La crociata lanciata dal Vaticano contro Il Codice da Vinci di Dan Brown fa perdere la testa al centrodestra di Ceccano, ventimila anime in provincia di Frosinone. Ad annunciare il rogo pubblico del romanzo sulla piazza principale del paese due consiglieri della Casa delle Libertà, Stefano Gizzi della Democrazia cristiana e Massimo Ruspandini di Alleanza nazionale.

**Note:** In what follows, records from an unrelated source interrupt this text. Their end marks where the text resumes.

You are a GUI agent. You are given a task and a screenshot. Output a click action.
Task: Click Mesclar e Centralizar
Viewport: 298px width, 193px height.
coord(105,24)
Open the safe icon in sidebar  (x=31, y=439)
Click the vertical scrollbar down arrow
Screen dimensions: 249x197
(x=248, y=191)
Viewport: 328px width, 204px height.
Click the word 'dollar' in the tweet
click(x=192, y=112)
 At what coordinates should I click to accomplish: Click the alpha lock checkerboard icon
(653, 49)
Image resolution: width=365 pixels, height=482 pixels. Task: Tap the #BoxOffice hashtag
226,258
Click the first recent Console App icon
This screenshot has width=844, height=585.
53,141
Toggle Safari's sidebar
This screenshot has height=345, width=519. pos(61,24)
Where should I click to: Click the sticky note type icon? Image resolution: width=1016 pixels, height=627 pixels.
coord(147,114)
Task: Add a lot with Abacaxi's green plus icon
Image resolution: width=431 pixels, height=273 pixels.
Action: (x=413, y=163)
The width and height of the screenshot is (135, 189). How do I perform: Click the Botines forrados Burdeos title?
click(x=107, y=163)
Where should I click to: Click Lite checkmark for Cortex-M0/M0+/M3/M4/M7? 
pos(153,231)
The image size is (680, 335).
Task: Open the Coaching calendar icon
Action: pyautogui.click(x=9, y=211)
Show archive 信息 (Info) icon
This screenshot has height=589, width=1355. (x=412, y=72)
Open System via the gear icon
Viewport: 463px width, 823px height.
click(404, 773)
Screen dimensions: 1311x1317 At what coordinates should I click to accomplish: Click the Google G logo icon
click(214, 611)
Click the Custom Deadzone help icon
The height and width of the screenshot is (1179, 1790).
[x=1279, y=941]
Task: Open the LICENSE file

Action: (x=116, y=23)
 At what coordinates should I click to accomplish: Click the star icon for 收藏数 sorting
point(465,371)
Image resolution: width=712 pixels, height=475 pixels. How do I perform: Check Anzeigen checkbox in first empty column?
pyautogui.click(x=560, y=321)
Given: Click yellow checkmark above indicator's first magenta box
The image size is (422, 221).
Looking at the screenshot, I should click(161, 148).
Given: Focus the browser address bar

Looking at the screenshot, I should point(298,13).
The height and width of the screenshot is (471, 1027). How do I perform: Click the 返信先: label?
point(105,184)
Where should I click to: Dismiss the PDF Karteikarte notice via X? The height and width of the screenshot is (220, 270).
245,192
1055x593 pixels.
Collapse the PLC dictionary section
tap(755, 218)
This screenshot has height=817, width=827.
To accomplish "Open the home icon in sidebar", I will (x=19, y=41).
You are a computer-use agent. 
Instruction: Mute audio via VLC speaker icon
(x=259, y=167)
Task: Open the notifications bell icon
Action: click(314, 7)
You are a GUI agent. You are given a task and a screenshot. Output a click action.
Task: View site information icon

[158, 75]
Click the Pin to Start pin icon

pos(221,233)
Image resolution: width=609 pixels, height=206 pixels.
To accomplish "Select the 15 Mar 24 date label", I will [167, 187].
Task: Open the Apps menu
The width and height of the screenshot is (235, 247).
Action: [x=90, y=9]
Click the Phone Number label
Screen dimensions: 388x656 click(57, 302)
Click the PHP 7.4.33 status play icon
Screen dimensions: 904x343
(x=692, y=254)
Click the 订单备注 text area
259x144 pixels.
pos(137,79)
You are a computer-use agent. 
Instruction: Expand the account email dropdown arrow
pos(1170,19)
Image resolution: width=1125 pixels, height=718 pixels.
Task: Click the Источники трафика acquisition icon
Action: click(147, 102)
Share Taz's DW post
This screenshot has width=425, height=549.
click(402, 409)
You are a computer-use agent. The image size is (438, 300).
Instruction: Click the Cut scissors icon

Imitatori improvvisati di ben più tragici predecessori, si dirà. Ma certo il rogo dei libri è un gesto che, dal medioevo al grande falò eretto in una notte berlinese del ´33 dalla propaganda nazista, suscita memorie tragiche. Un gesto simbolico.

I due consiglieri del centrodestra, d´altronde, non nascondono il loro spirito di vendetta contro la cultura degenerata. Giudicano il Codice da Vinci «un volume blasfemo che offende gravemente Gesù Cristo» e incitano i cristiani a «reagire con forza e convinzione a questo orribile attacco alla persona santissima di Gesù», rifiutando rifiutare il «messaggio pestifero che viene dal mondo del cinema, secondo cui si possono far soldi, e molti, oltraggiando Dio e la Sua santissima vita con calunnie irrepetibili».